OBJECTIVE To detect the subcellular localization of NF-kappaB (p65) in human prostate cancer tissues of different histological grades, and to test whether NF-kappaB localization alone, or combined with the histological grade, can be used to predict patient outcome. PATIENTS AND METHODS Prostate cancer tissues were obtained from radical prostatectomy specimens; the histological grade was determined using the Gleason grading system. Clinical outcomes were defined as good (5-year disease-free survival with undetectable levels of prostate specific antigen) or poor (progression to bone metastases). The subcellular localization of NF-kappaB was visualized by immunohistochemistry using an anti-p65 antibody. RESULTS The NF-kappaB subcellular localization was initially assessed in 45 specimens; in these samples a nuclear localization of NF-kappaB was specific to cancer tissues, but did not correlate with the Gleason score (P = 0.089).

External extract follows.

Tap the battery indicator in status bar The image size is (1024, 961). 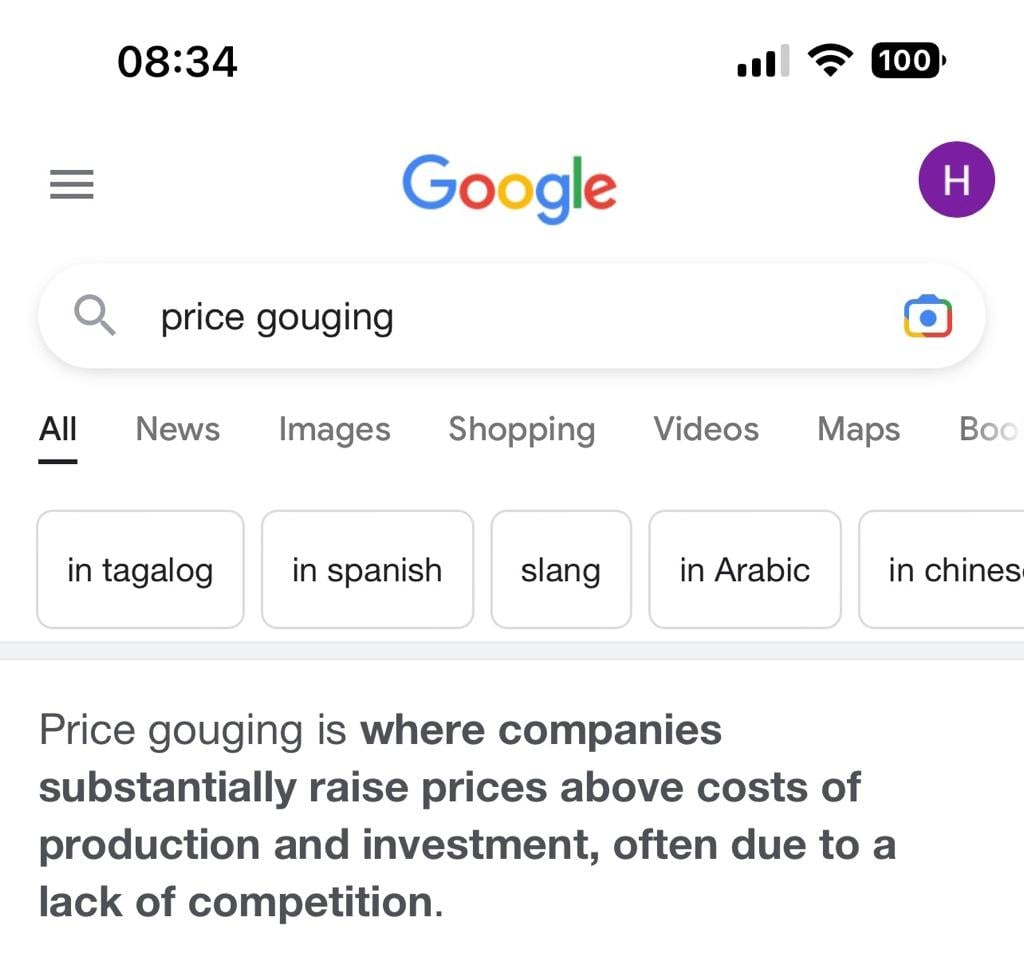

NF-kappaB was then assessed as a prognostic marker to complement Gleason score in predicting cancer progression. Tumour tissues from 30 men with a known clinical outcome were included; 10 of 17 patients who had a poor outcome were positive for NF-kappaB nuclear staining, whereas only two of 13 with a good outcome were positive (P = 0.026). When NF-kappaB subcellular localization and Gleason score were combined, two risk categories of progression were defined. Eleven of 13 specimens from those with a good outcome were in the low-risk category (Gleason 2-4 or Gleason 5-7 with negative nuclear NF-kappaB) and 12 of 17 in the poor outcome group were in the high-risk category (Gleason 8-10 or Gleason 5-7 with positive nuclear NF-kappaB; P = 0.004). CONCLUSION NF-kappaB is detectable in the nucleus in prostate cancer tissues and positivity can be used to help predict patient outcome. Multivariate analyses using other clinical and molecular variables are underway, and will validate the usefulness of NF-kappaB as a prognostic factor.